====== Recorded data ======

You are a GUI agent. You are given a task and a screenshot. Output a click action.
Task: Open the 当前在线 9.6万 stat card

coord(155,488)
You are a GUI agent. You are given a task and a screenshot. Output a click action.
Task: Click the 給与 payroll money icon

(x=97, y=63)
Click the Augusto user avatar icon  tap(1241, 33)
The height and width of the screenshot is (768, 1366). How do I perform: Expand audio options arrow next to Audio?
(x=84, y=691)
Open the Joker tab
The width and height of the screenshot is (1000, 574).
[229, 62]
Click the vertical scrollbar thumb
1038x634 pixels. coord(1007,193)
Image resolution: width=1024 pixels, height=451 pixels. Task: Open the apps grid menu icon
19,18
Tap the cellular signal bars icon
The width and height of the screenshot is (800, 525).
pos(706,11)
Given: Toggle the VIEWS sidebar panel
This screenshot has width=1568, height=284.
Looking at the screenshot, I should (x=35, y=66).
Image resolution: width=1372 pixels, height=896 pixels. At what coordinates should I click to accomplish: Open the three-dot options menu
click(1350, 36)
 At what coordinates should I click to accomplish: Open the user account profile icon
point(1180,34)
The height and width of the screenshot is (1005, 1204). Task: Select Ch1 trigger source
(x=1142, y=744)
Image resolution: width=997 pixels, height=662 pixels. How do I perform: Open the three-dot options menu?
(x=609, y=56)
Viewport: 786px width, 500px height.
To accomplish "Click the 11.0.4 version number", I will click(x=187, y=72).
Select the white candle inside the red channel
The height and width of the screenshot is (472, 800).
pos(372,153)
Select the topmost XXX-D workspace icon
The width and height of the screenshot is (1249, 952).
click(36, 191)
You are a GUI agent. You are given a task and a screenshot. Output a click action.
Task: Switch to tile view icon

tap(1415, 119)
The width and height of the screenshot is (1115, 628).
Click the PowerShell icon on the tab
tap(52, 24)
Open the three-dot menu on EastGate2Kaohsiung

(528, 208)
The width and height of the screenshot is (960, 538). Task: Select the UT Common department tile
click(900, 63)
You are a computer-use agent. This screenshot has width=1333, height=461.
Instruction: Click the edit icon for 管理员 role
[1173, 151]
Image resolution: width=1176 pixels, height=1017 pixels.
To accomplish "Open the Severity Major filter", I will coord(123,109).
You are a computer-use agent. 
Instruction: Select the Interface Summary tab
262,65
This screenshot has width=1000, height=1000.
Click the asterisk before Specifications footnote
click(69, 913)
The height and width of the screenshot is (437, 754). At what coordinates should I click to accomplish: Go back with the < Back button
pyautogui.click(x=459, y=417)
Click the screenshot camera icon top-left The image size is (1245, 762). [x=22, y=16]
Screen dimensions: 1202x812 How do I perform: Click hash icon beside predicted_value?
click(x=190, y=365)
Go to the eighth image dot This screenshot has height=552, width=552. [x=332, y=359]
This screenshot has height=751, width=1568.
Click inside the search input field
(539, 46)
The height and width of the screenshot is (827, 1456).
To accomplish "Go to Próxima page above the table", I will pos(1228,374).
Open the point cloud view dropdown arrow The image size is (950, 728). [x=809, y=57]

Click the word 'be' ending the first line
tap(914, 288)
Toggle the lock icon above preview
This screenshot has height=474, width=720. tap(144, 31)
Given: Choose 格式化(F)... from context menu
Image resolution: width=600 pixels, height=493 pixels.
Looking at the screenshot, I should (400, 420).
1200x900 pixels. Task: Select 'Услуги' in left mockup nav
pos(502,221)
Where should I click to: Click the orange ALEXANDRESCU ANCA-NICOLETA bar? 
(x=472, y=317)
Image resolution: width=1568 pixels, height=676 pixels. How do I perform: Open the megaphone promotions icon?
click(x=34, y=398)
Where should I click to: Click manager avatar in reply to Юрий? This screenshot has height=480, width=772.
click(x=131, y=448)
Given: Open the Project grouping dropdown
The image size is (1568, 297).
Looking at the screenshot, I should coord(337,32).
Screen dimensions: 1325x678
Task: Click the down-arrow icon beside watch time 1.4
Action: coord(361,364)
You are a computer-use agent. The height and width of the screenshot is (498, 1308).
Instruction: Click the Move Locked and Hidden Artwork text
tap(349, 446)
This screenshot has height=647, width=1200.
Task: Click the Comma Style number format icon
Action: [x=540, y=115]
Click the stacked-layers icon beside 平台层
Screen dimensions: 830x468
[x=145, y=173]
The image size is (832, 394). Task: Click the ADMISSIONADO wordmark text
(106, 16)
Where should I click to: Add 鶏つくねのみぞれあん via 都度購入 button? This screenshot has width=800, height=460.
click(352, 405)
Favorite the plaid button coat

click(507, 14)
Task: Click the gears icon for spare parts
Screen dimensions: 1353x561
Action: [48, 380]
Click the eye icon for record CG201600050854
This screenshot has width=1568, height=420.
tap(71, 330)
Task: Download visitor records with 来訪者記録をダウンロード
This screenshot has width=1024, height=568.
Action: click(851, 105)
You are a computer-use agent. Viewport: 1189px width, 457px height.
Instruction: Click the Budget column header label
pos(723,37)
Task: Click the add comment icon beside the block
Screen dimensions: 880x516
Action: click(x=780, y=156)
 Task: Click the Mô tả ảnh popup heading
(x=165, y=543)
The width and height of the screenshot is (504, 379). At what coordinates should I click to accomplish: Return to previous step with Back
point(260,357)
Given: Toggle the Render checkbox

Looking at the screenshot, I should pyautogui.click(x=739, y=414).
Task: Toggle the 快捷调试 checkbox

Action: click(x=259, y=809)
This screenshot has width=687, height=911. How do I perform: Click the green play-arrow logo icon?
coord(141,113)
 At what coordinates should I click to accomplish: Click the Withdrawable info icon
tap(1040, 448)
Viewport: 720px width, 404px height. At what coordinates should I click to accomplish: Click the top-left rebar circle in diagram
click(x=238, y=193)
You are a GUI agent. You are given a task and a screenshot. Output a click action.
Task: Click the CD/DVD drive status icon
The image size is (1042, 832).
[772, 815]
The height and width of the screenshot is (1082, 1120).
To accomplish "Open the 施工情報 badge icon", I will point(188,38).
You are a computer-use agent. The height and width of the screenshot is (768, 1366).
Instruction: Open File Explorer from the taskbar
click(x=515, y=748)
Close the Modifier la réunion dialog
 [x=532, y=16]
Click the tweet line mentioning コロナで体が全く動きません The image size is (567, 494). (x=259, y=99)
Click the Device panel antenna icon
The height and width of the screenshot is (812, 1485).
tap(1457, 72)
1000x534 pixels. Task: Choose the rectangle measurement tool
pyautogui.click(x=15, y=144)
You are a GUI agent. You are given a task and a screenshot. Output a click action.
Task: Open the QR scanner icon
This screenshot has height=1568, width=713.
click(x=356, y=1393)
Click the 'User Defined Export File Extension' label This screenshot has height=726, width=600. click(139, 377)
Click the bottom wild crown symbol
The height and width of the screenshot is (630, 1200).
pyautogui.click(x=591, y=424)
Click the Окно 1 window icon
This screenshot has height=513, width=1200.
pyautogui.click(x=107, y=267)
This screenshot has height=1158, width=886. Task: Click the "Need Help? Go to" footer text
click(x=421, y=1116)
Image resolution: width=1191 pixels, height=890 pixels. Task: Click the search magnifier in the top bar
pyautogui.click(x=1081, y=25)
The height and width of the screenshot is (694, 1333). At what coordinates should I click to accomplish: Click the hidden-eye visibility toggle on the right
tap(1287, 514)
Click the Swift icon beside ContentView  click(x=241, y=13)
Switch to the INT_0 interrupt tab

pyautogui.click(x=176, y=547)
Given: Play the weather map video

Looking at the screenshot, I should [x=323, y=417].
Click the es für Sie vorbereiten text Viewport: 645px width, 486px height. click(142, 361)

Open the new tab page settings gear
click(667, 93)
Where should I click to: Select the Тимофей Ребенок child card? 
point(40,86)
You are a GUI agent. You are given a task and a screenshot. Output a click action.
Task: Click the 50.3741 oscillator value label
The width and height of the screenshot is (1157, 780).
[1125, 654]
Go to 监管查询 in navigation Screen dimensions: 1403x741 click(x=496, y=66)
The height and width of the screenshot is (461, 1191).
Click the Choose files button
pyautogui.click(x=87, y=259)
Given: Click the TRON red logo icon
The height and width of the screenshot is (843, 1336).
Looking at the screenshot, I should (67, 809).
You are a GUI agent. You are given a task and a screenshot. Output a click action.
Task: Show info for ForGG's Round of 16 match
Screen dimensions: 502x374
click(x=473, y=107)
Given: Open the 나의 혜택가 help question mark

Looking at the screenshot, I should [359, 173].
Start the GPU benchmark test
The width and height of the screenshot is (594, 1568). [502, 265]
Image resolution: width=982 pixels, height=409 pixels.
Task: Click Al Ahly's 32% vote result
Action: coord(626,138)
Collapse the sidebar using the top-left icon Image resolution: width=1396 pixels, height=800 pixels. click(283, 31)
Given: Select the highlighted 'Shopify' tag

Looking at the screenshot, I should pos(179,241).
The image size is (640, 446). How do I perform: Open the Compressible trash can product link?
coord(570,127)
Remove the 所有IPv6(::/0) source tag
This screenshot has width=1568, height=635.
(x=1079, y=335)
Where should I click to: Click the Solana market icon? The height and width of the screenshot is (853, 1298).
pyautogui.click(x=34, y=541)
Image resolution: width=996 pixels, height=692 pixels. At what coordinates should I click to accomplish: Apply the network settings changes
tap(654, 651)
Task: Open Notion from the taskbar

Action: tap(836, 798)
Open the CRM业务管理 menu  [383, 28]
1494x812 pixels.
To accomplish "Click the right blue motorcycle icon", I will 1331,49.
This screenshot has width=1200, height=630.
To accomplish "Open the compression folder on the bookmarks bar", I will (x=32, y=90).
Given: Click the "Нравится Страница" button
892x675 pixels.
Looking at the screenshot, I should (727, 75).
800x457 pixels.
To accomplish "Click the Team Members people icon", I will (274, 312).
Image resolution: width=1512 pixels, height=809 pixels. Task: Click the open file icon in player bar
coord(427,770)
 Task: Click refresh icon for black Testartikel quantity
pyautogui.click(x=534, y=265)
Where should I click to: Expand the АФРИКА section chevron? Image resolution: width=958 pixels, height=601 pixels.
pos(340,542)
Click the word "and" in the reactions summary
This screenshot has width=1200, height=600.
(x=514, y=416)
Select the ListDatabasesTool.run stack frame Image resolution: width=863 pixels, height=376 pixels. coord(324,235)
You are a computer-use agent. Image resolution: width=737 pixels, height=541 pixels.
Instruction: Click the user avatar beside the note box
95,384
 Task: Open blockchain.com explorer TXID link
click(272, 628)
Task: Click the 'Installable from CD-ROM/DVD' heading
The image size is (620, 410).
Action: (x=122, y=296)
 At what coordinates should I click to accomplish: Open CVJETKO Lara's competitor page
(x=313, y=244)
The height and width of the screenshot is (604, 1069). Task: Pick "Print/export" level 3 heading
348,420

======

• [Exercise]:
Your reply should be a single number: the count of lines above that contain the word "dropdown".

• [Expected answer]:
2